• DOCUMENT
★ ★ ★ ★

Tuesday, November 17, 2009

Character Profile: Charlie Richter-Thomas (to be revised soon)

(Note 8/15/2010: This profile will soon be updated to include Charlie's appearances in the Dictel Saga [Bad Company, Black Science, etc.] and Spanner as well as Dirty Pop and its upcoming sequel Bigger Better Faster MORE!)

Dirty Pop revolves around Charlie. She's the main character, and the narrator who tells the tale of her own adventures. So who is Charlie Richter-Thomas, really? She is the star of two of the four novels I've written for NaNoWriMo, so I'm giving Charlie her first public character profile since I created her.

In Bad Company (NaNoWriMo 2007), she is the very first character to appear in the main story, and with her sister Desiree one of the two narrators. She is the fallen pop star who uncovers a monstrous conspiracy surrounding the murder of her reporter fiancé by the giant military conglomerate Dictel Corporation in the novel's opening scene, and must overcome her bad reputation in order to get the news out to an indifferent and seemingly doomed world. In Dirty Pop (NaNoWriMo 2009), she tries to build a singing career of her own, independent of her tyrannical cult-leader stage mother, only for it to be threatened with destruction by the record industry.

Here I should mention some of the history of the character of Charlie. I originally created her as a supporting character for Shira Thomas, main character of Spanner, my manga project that I've been working on, on and off, since 1992. Charlie is one Shira's older sisters on her father's side. I created her back in the mid-'90s, though I'd have to make a long search of my many project notebooks to figure out exactly when. Originally she wasn't a singer, even though I'd been exposed to the "idol singer" phenomenon in Japanese anime for years by the time I created her. She really only came into her own when I made her one of the pivotal characters in Bad Company.

★ ★ ★ ★

Entries drawn from a collection:
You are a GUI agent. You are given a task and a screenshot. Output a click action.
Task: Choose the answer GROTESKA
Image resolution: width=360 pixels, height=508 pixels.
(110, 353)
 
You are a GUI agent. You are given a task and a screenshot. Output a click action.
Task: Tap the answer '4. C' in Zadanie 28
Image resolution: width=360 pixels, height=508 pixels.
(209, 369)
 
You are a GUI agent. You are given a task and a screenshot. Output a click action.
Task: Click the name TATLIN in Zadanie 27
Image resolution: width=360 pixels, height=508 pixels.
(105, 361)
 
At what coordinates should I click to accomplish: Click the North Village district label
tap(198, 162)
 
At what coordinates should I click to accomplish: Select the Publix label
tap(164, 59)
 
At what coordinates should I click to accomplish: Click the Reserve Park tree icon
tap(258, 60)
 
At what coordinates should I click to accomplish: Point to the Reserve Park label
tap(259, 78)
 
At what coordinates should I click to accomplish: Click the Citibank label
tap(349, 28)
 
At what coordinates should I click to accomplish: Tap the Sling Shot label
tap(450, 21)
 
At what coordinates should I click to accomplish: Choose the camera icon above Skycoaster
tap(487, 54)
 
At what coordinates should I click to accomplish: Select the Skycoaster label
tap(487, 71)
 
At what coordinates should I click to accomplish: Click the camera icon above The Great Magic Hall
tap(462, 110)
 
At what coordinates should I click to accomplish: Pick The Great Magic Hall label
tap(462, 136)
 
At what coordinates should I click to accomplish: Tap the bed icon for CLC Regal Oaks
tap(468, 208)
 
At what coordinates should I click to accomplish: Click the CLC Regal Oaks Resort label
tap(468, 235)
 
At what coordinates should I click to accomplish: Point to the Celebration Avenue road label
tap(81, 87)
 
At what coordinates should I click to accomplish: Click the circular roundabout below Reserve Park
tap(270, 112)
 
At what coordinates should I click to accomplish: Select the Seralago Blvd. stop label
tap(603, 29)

★ ★ ★ ★

• TASKS TO COMPLETE
(a) Answer these from the character profile:
(i) For which NaNoWriMo year was Bad Company written?
(ii) Who shares narration of Bad Company with Charlie?
(iii) Since what year has Spanner been in progress?
(b) Render this sentence from the character profile in Spanish: "I originally created her as a supporting character for Shira Thomas, main character of Spanner, my manga project that I've been working on, on and off, since 1992."
(c) Pick up the Charlie Richter-Thomas character profile after its final sentence and keep writing.
These rows have no connection to the character profile.

• RESPONSES TO THE TASKS
(a)
(i) 2007
(ii) Her sister Desiree
(iii) 1992

(b) Originalmente la creé como personaje secundario de Shira Thomas, protagonista de Spanner, mi proyecto de manga en el que he estado trabajando, de forma intermitente, desde 1992.

(c)
Charlotte Emily Richter-Thomas is the daughter of Cedric Anthony (Ric) Thomas III, a rock guitarist, and Drusilla Becket, a Dictel heiress turned right-wing New Age cult leader. She is Shira's older half-sister, and she has one full sibling, her younger sister Desiree Blythe. It is during the period covered by both Dirty Pop and Black Science (basically, 2009) that the Charlie and Desiree take the double surname used by the aunt, Dr. Willa Richter-Thomas, the main character of Black Science (along with narrator Desiree). Nearly everybody assumes the name "Charlotte Emily" was taken from two Bronte sisters (and this is at least partly true), but she has always been called "Charlie", which just happens to be the name of every single member of the Sour Grapes Bunch on The Banana Splits. The name her band picks, "The Sour Grapes" or "Charlie and the Sour Grapes", is a geeky reference to the "secret origin" of Charlie's name.

Physical facts:
  • Born February 14, 1988
  • Auburn hair (not red; Desiree is the true redhead)
  • Blue-green or turquoise eyes
  • Pale skin with a tendency to freckle (a trait from her father)
  • 5'4" (short like her mother, not tall like her father)
  • Around 120-130 pounds, depending on her physical condition (she is less than 100lb at the beginning of Bad Company)
  • Tight, lean dancer's body which reveals a near-fanatical devotion to physical conditioning since her teen pop idol days
  • Voice: clear, bell-like, with a tendency to speak in musical fashion in conversation (the latter is a family trait)

Psychological facts:
  • Extroverted; friendly, charming, highly social — but...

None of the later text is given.